I mentioned in my news wrap-up of September 17 that this month marks the 50th anniversary of the worldwide release of Goldfinger, the third of Sean Connery’s James Bond films. Adapted from Ian Fleming’s 1959 novel of the same name, Goldfinger turned Agent 007 from a diverting big-screen curiosity into a box-office phenomenon. “Of all the Bonds,” wrote Chicago Sun-Times movie critic Roger Ebert in 1999, “Goldfinger is the best, and can stand as a surrogate for the others. If it is not a great film, it is a great entertainment, and contains all the elements of the Bond formula that would work again and again.”

In my brand-new column for Kirkus Reviews, I look back at the release of that movie, but more importantly, at the book on which it was based. As I write in the article,
Goldfinger, with its wildly implausible plot so dependent on coincidences, doesn’t always rank among readers’ favorites from the Bond canon; Moonraker (1955), From Russia With Love (1957), Casino Royale (1953) and Thunderball (1961) typically score higher. Yet this 1959 thriller is a splendid companion to the Connery picture, offering a great deal of interesting background to the action taking place on-screen. We’re also given a deeper understanding, in the book, of Auric Goldfinger and the adversarial relationship with 007 than the film, for all its strengths, portrayed.
Click here to read my whole Kirkus piece.

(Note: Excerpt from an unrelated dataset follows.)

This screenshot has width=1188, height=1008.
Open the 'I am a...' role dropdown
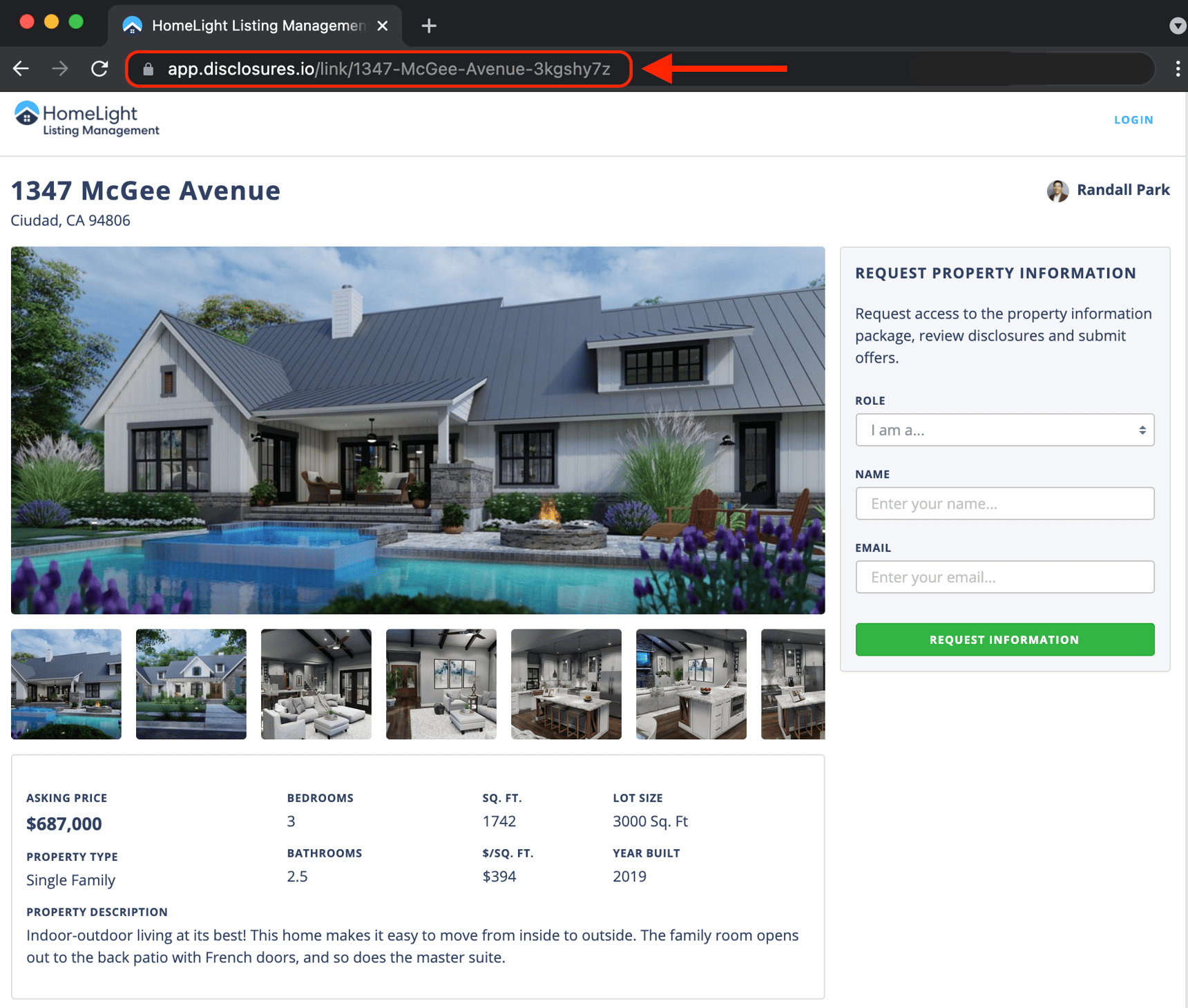coord(1004,430)
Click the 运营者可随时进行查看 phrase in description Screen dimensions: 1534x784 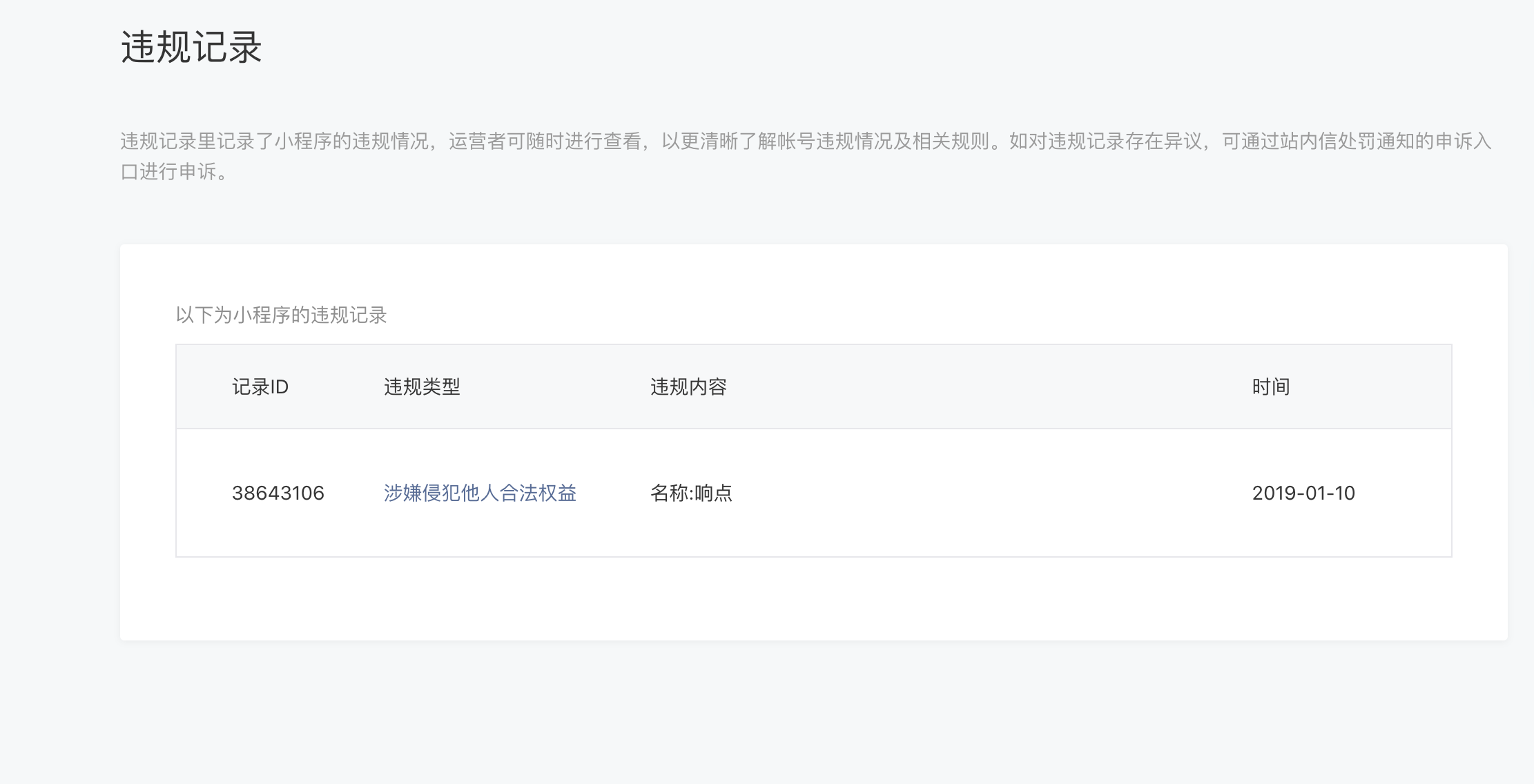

READ MORE:Goldfinger: When James Bond Movies Truly Became JAMES BOND Movies,” by Terence Towles Canote (A Shroud of Thoughts); “Goldfinger’s 50th Anniversary: The Golden Touch,” by Bill Koenig (The HMSS Weblog); “11 Things You Probably Didn’t Know About James Bond,” by Charlie Jane Anders and Amanda Yesilbas (io9); “The Big (James Bond) Quiz,” by Rick29 (Classic Film and TV Café); “22 Ridiculously Amazing 007 Posters for James Bond Films,” by Mike Flacy (The Checkout).

1 comment:

Anonymous said...

If I had to choose just one Bond movie to serve as the quintessential example of the series, it would be Goldfinger. Most of the Bond films since then pretty much followed the same paint-by-numbers pattern, and the series became increasingly formulaic. But then, the films were profitable, and the attitude of the producers was probably, "If it ain't broke, don't fix it."